The New Jersey Economic Development Authority is selling $2.2 billion in bonds next week marking the largest deal in the municipal market so far in 2015.
The bonds, rated A3 by Moody's Investors Service and A-minus by both Standard and Poor's and Fitch Ratings, are designed to bring $500 million of new money to the NJEDA, according to the New Jersey Department of the Treasury. The state also plans to convert $242 million of floating rate notes from short-term variable rates to fixed rates and to finance the termination of interest-rate swap agreements.
The securities scheduled for the Aug. 25 calendar are being sold in three series of bonds priced by Bank of America Merrill Lynch.
The $500 million Series WW and $1.159 billion Series XX for retail are tax-exempt school facilities construction bonds and refunding bonds. Series YY consists of $574 million in taxable school facilities construction refunding bonds.

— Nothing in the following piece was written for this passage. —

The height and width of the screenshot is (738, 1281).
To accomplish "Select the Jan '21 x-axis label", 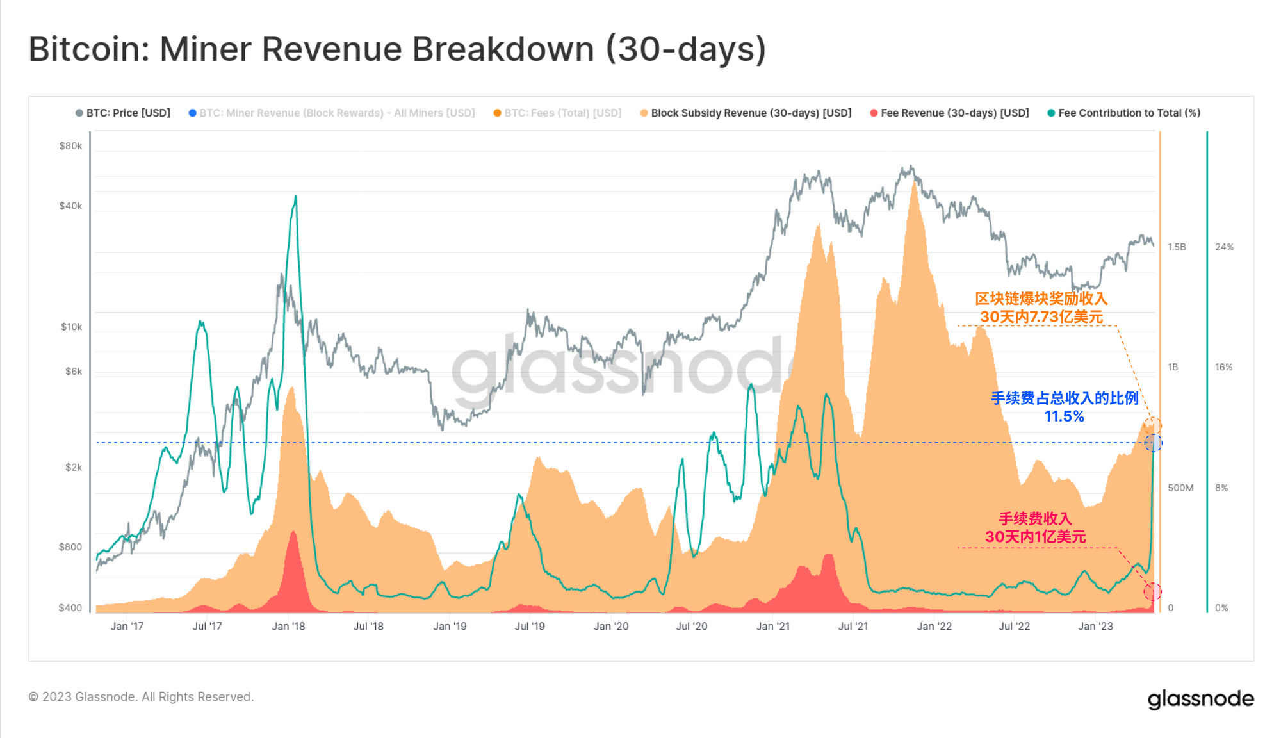I will coord(772,626).
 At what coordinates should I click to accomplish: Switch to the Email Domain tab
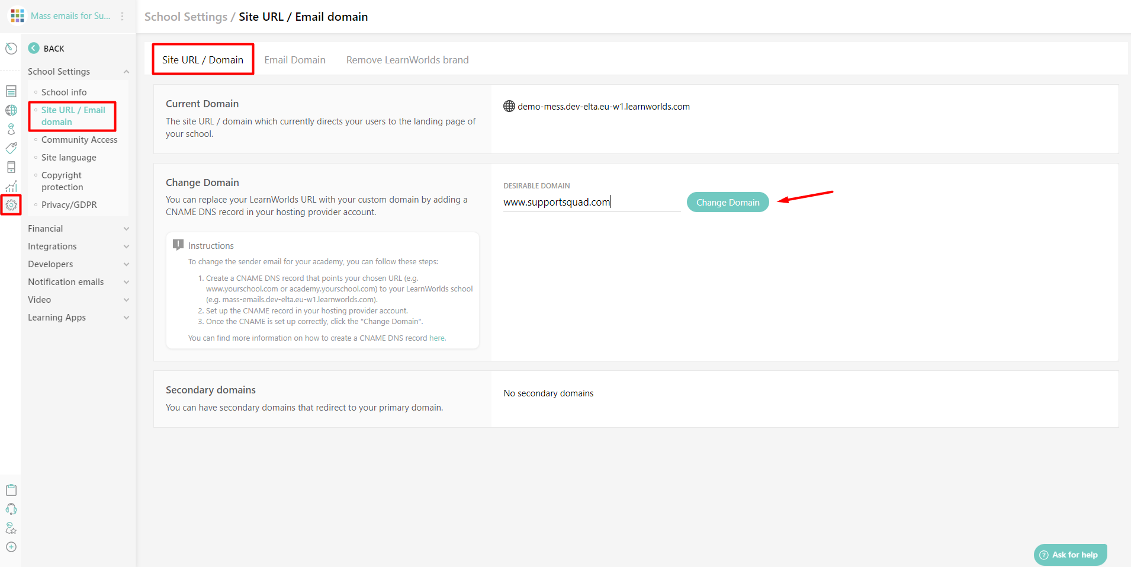(295, 59)
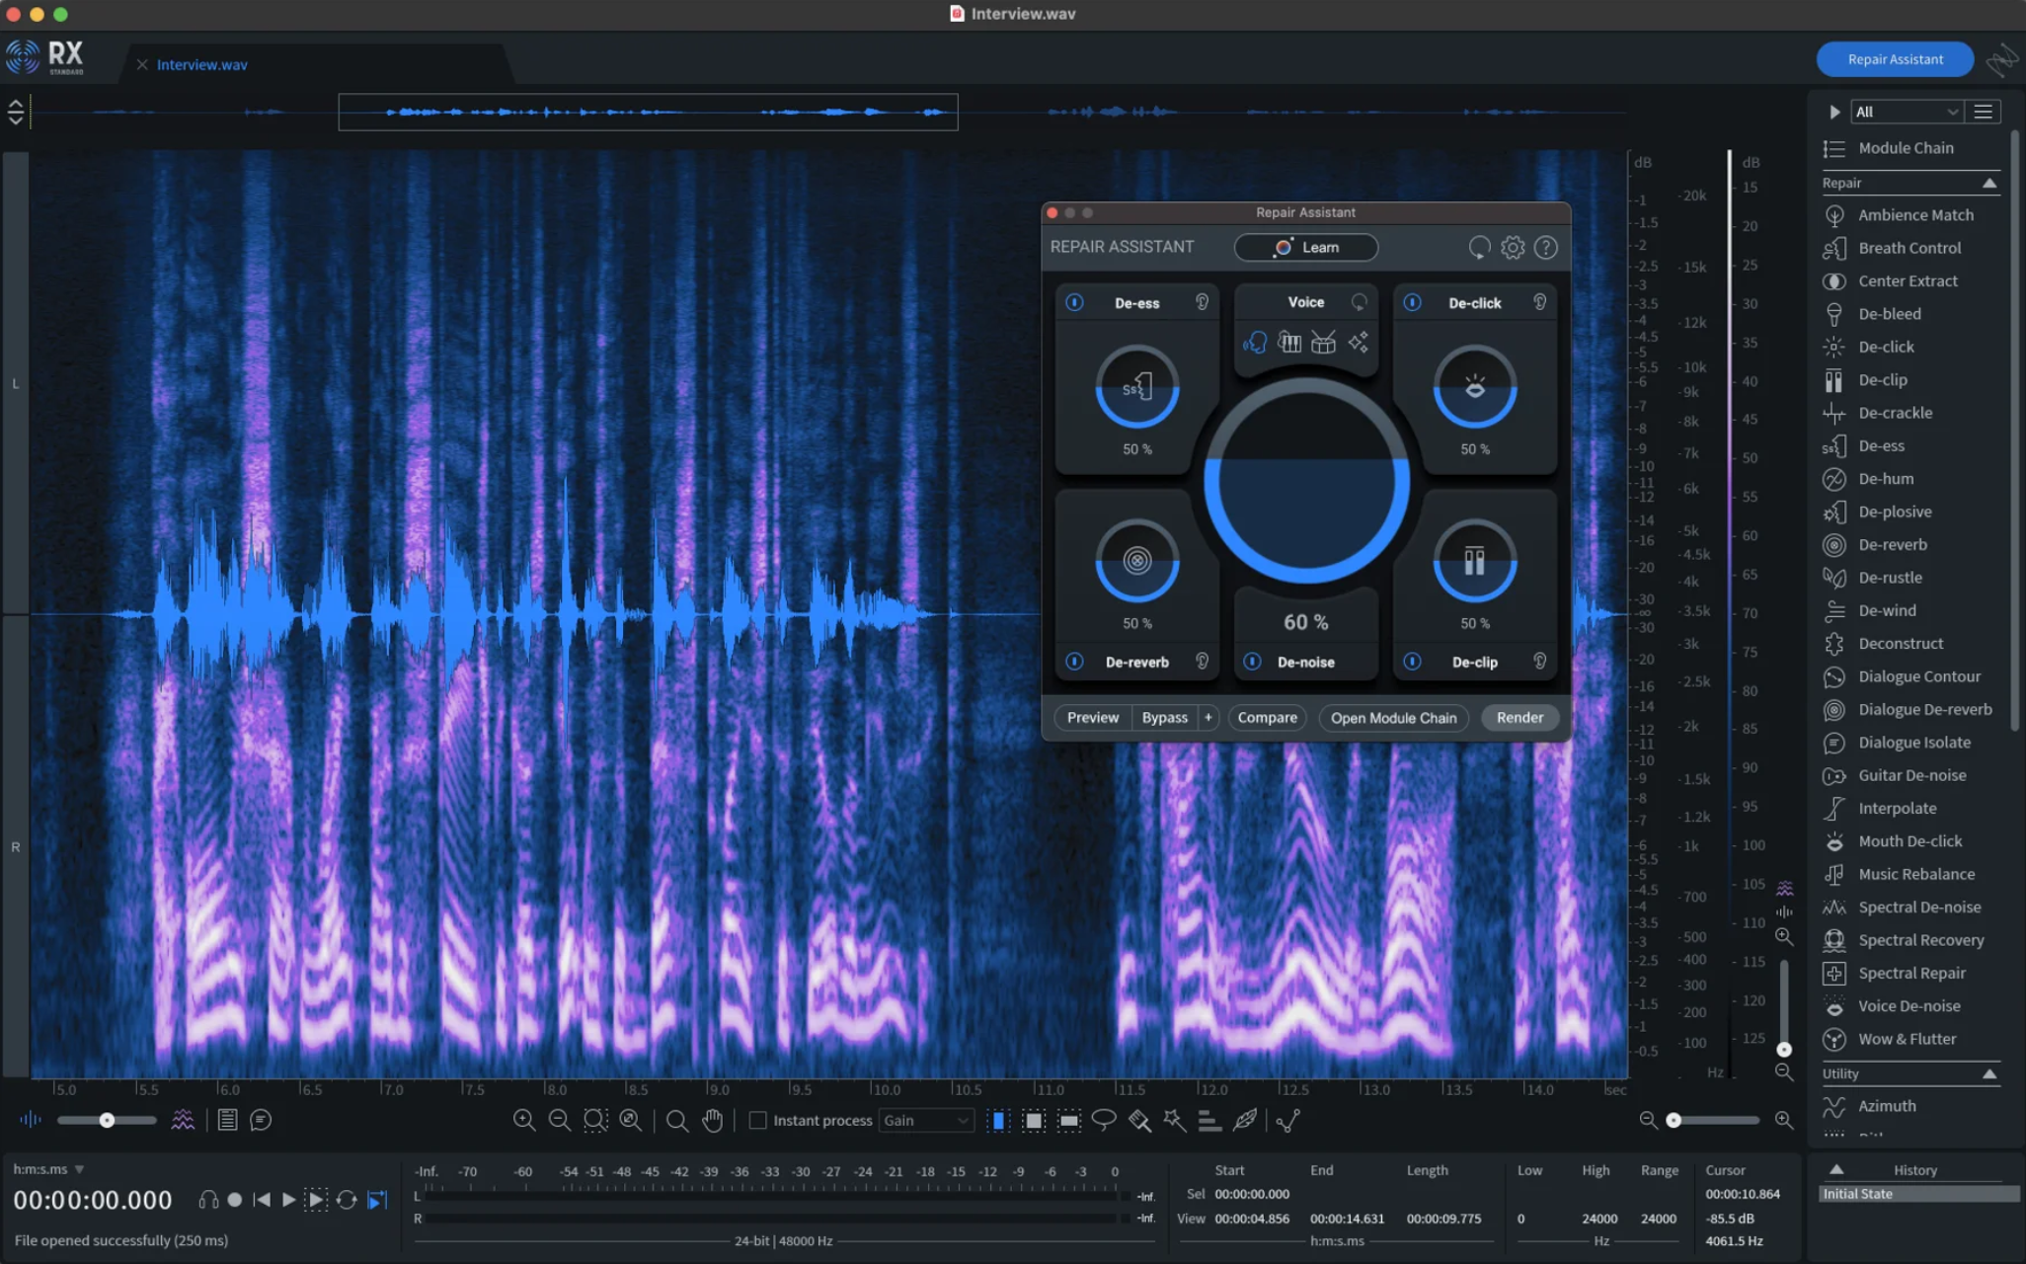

New Jersey Treasury spokesman Christopher Santarelli said the swap exits the deal finances include derivatives inherited by Gov. Chris Christie that totaled over $4 billion in 2010 that were considered “toxic” by the Republican governor and market participants. Santarelli emphasized that the state has not entered into any new swap agreements since Christie took office in 2010.
“The State saw an opportunity to fully rid its balance sheet of these swaps at the end of the last fiscal year, and did so,” said Santarelli. “Debt savings were used to cover the approximately $720 million in costs to exit these derivatives. This action has been cited as credit strength by rating agencies.”
The NJEDA also sold $2.2 billion in school facilities and construction refunding bonds and notes in January 2013.
Moody’s rates the NJEDA them one notch below New Jersey’s A2 general obligation rating citing that contract payments backing the securities are subject to annual legislative appropriation. The state’s was downgraded notch to A2 by Moody’s in April because of ongoing budget and pension funding challenges.